_DOCUMENT EXCERPT_.
Bancroft: Genomics Acceleration Beyond On-Device Memory
Se-Min Lim, Seongyoung Kang, Sang-Woo Jun
TL;DR
Bancroft tackles the memory bottleneck in data-heavy genomics by delivering practically unlimited on-device memory through a hardware-accelerated, reference-based compression pipeline that runs with a software manager and a familiar programming interface. The core innovations are fixed-k k-mer matching, fixed-stride alignment, grouped headers, and cuckoo-hash match discovery, enabling high compression and fast decompression on FPGA hardware. The prototype on an Alveo U50 with $8$ GB HBM demonstrates TB-scale data access at about $30\%$ of the HBM bandwidth and compression throughput up to $3.7$ GB/s, outperforming prior FPGA and many GPU baselines. This approach decouples data scalability from memory capacity growth, enabling scalable genomic analytics on commodity hardware.
Abstract
This paper presents Bancroft, a computational genomics acceleration platform that provides the illusion of practically infinite on-device memory capacity by compressing genomic data movement over PCIe. Bancroft introduces novel optimizations for efficient accelerator implementation to reference-based genome compression, including fixed-stride matching using cuckoo hashes and grouped header encoding, incorporated into a familiar interface supporting random accesses. We evaluate a prototype implementation of Bancroft on an affordable Alveo U50 FPGA equipped with 8 GB of HBM. Thanks to the orders of magnitude improvements in performance and resource efficiency of genomic compression, our prototype provides access to TBs of host-side genomic data at memory-class performance, measuring speeds over 30% of the on-device HBM bandwidth, an order of magnitude higher than conventional PCIe-limited architectures. Using a real-world pre-alignment filtering application, Bancroft demonstrates over 6x improvement over the conventional PCIe-attached architecture, achieving 30% of peak internal throughput of an accelerator with HBM, and 90% of the one with DDR4. Bancroft supports memory-class performance to practically infinite data capacity, using a small, fixed amount of HBM, making it an attractive solution to continued future scalability of computational genomics.

_SUPPLIED RECORDS_.
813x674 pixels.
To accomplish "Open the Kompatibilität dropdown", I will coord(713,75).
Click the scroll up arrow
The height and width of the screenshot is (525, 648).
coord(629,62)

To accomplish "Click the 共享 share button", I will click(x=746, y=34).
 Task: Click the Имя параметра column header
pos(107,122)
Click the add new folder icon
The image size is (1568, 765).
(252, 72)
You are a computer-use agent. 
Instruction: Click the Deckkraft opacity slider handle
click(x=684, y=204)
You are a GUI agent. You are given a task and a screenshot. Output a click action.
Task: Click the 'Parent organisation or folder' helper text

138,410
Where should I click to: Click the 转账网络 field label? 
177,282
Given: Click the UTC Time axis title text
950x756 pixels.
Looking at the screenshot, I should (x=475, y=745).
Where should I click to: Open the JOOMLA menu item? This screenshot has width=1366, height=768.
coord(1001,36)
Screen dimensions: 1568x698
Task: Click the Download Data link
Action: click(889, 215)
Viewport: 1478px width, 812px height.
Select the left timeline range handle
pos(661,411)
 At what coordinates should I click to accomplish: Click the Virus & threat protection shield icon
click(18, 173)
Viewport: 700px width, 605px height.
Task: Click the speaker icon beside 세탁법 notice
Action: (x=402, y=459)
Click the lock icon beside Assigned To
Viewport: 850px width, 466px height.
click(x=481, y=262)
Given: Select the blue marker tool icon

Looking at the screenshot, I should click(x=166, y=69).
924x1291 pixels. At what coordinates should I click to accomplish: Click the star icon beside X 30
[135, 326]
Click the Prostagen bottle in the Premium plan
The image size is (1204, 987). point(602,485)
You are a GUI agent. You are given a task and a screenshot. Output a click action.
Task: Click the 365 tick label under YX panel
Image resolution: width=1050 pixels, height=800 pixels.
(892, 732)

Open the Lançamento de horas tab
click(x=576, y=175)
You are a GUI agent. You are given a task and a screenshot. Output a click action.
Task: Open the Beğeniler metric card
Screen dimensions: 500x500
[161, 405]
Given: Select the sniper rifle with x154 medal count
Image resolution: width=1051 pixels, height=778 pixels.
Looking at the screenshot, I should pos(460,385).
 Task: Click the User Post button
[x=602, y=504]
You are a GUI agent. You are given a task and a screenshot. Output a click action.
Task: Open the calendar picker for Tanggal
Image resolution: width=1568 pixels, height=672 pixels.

_INSTRUCTIONS TO FOLLOW_.
Answer these questions about the Bancroft paper summary:
1. Which FPGA board is the Bancroft prototype built on, and how much HBM does that board have?
2. According to the TL;DR, what compression throughput does the prototype reach?
3. In the pre-alignment filtering application described in the abstract, how much improvement does Bancroft show over the conventional PCIe-attached architecture?

_WRITTEN SOLUTION_.
1. An Alveo U50 with 8 GB of HBM.
2. Up to 3.7 GB/s.
3. Over 6x.